Our students, including our Primary students loaded with extra bags ready for swimming and our Year 11/12 students back for their final few weeks prior to exams, seemed genuinely pleased to be back.

We have had plenty of building and development work over the holidays with our new Secondary classrooms craned into place. It was exciting to see half-a-dozen past students working on the School as plumbers, builders, and electricians but it was still an eerily quiet place. At the end of each break, it is a reminder that schools are about people and relationships.

I particularly enjoy re-connecting with our returning students, it feels like a reunion of sorts. As teachers greet students and ask after them, what we are really expressing is that we value you and our relationship with you. After several terms or even years of relating with our students, we genuinely feel their absence when they are not here. For a number of our students, as much as they enjoy holidays, I know that the relationships experienced at school are critical to their sense of connection and wellbeing.

At the start of this week, our School felt like a flourishing place.

At the start of this week, our School felt like a flourishing place. As a parent, I also want my children to flourish and I wonder how I best support their flourishing. Sometimes I feel like I am doing this well, at other times not so well, and sometimes they seem to be flourishing in spite of me!

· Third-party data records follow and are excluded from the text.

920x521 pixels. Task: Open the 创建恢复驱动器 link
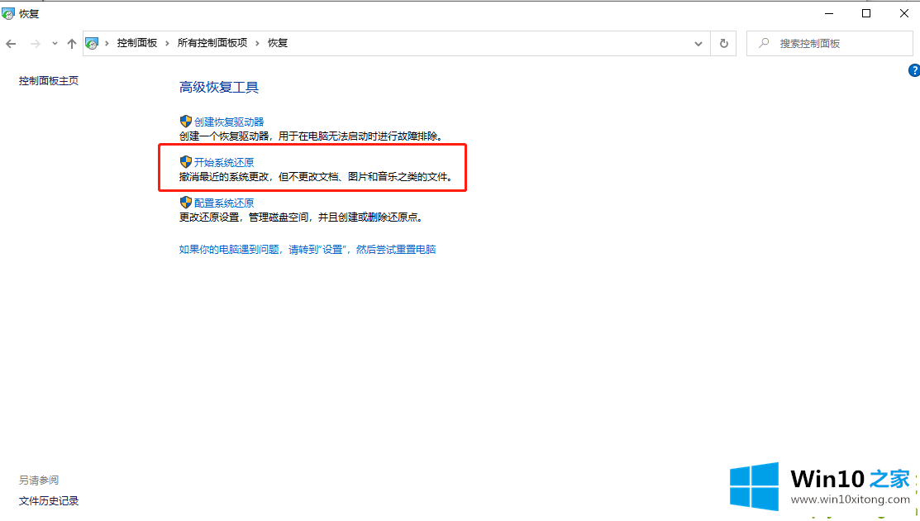(x=229, y=122)
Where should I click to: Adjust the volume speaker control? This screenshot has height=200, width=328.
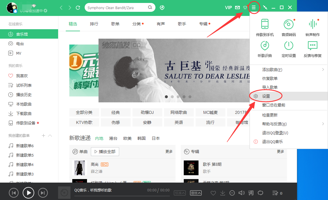[241, 193]
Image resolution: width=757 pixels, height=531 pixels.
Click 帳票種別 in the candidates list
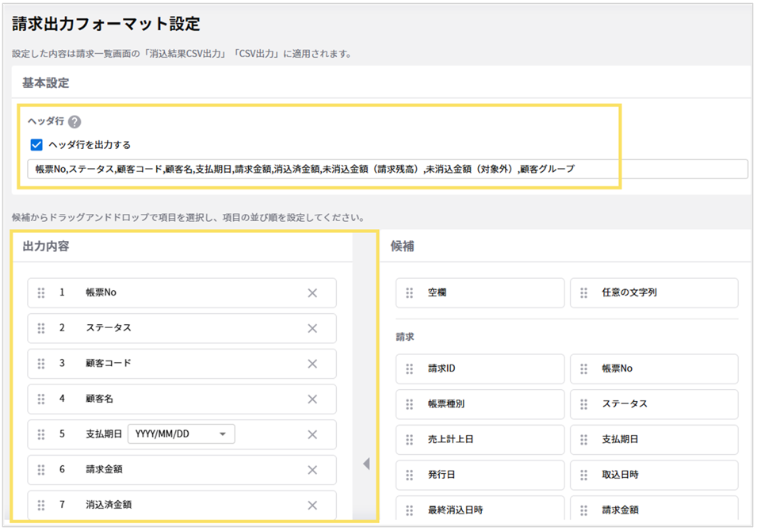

A passage of Scripture reminded me that sometimes flourishing can begin in the midst of difficult circumstances and sometimes just requires simple acts of faithful consistency from us. Jeremiah wrote an encouragement from God to the people of Israel living in captivity in Babylon – ‘Build houses and settle down; plant gardens and eat what they produce. Marry and have sons and daughters… Also, seek the peace and prosperity of the city to which I have carried you into exile. Pray to the Lord for it, because if it prospers, you too will prosper’ (Jeremiah 29:5-7).

I look forward to a term filled with those simple acts of faithful consistency as we as teachers and parents work together to lay a foundation for our children to flourish. I know that you will join me in praying for the flourishing of students, families, and our School.